I’ve observed some common characteristics among the ‘go-getters’ who seem to find great opportunities regardless of where they work. I believe these principles can be applied by anyone wanting to progress their career.
Give your very best to the job you’re in now
You might be in a job which you find boring or menial. It can be hard to give your best in this situation. However, if you want to be considered for a promotion or a transfer at some stage, your employer will largely assess you on their experience of your performance. Even if your current role doesn’t show all your capabilities, you can still impress by performing it to the best of your ability.
If you think your job is boring or beneath your abilities and you’re doing it half-heartedly, it makes a poor impression and puts you at a disadvantage when being considered for a promotion.

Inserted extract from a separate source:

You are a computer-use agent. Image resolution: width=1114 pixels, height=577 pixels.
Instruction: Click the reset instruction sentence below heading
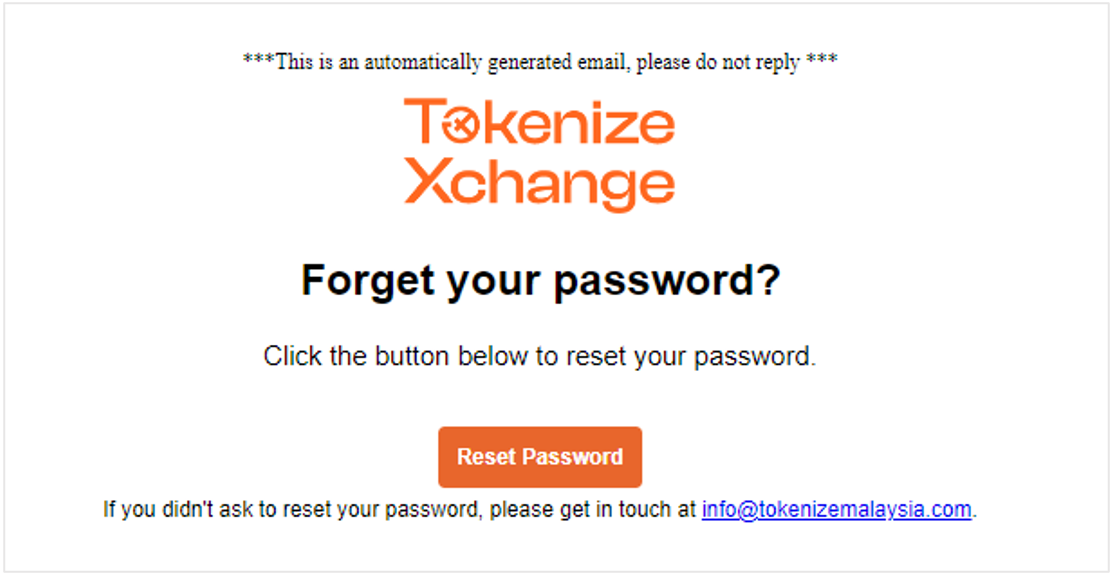540,356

Create your own opportunities
In organisations with no structured career path, employees often complain about the lack of opportunities for progression. If you’ve positioned yourself correctly, you can be ready to take advantage of opportunities when they do come or even create your own.
Don’t wait for your next promotion to be handed to you, as that’s unlikely to happen. If you’re keen to progress or move to a new area within your organisation, make sure that the right people know about your interest. If there are no opportunities for you at the moment, identify what steps you can take to be ready when the time comes. If you want to be promoted, ask your manager for feedback about your strengths and areas for development so you can work on those. If you’re interested in a completely different role, speak to someone who works in that area and find out what skills they look for, then identify ways you can address any gaps.
If you can’t move into a new role you might get the opportunity to add different responsibilities to your current role. This is still career progression because it allows you to build new skills, show how quickly you can learn, and demonstrate to your employer that you will take opportunities when offered.
Be patient but know when to move on
This approach requires patience, as it may take some time for your efforts to result in any change. Sometimes, despite your best efforts, your employer just can’t see your potential or isn’t able to offer you anything more than your current role. In that case, it’s important to know when to move on and try somewhere else. The work you put into identifying your interests and developing your skills will put you in a good position for your next move.
When you are ready to move on, don’t give your current employer the impression that you’re already on the way out and don’t care anymore. If you want good references from that employer in future it’s important to stay focused right up until it’s time to leave. The people you’ve worked with in any organisation become part of your career network and may be the source of future opportunities.